■ **Exercise goal**: Only the pictures are to be left out; write out the rest of the data exactly.

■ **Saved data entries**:
========================================

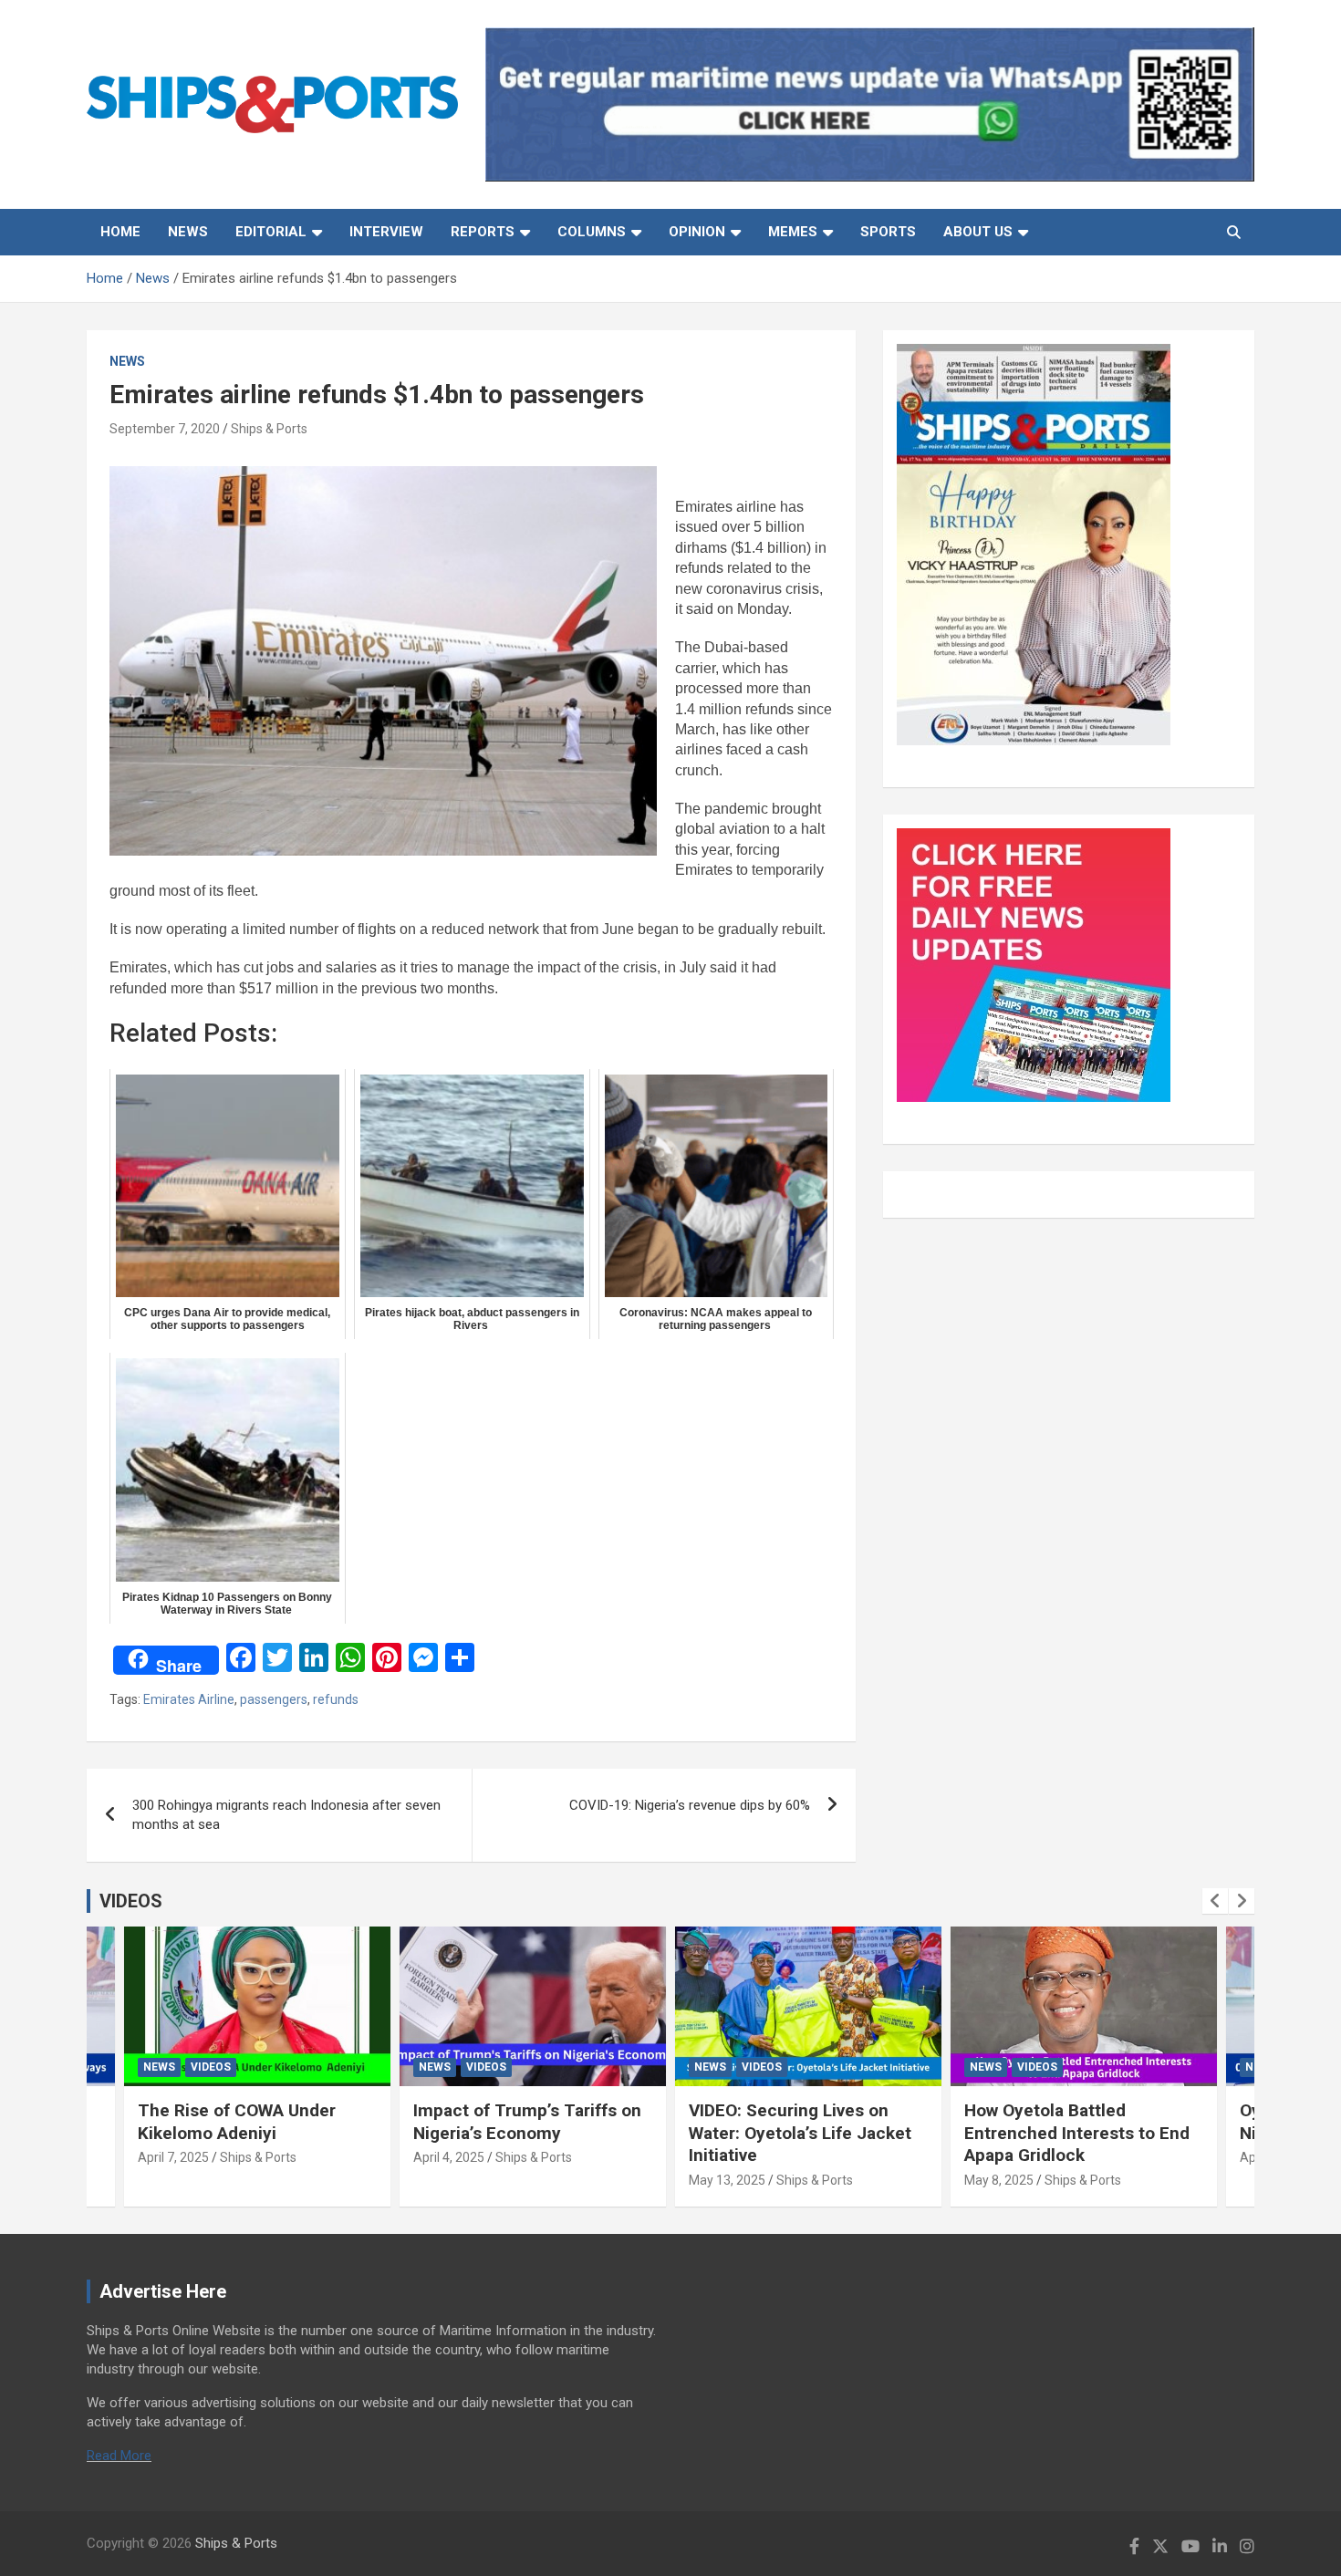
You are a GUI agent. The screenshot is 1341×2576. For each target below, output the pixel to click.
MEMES (792, 231)
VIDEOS (130, 1901)
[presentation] (1215, 1901)
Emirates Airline (188, 1699)
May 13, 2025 (727, 2180)
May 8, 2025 (999, 2180)
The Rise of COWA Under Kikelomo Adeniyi (237, 2122)
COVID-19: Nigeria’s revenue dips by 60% (689, 1805)
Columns (591, 231)
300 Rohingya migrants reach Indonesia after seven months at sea (286, 1815)
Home (120, 231)
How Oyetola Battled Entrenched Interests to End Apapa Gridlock (1077, 2133)
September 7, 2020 (164, 428)
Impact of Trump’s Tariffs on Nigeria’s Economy (527, 2122)
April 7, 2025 (173, 2157)
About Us (978, 231)
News (188, 231)
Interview (386, 231)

========================================

■ **Result below**:
You are a GUI agent. The screenshot is 1341×2576. For each target below, output the pixel to click.
MEMES (792, 231)
VIDEOS (130, 1901)
[presentation] (1215, 1901)
Emirates Airline (188, 1699)
May 13, 2025 (727, 2180)
May 8, 2025 (999, 2180)
The Rise of COWA Under Kikelomo Adeniyi (237, 2122)
COVID-19: Nigeria’s revenue dips by 60% (689, 1805)
Columns (591, 231)
300 Rohingya migrants reach Indonesia after seven months at sea (286, 1815)
Home (120, 231)
How Oyetola Battled Entrenched Interests to End Apapa Gridlock (1077, 2133)
September 7, 2020 (164, 428)
Impact of Trump’s Tariffs on Nigeria’s Economy (527, 2122)
April 7, 2025 (173, 2157)
About Us (978, 231)
News (188, 231)
Interview (386, 231)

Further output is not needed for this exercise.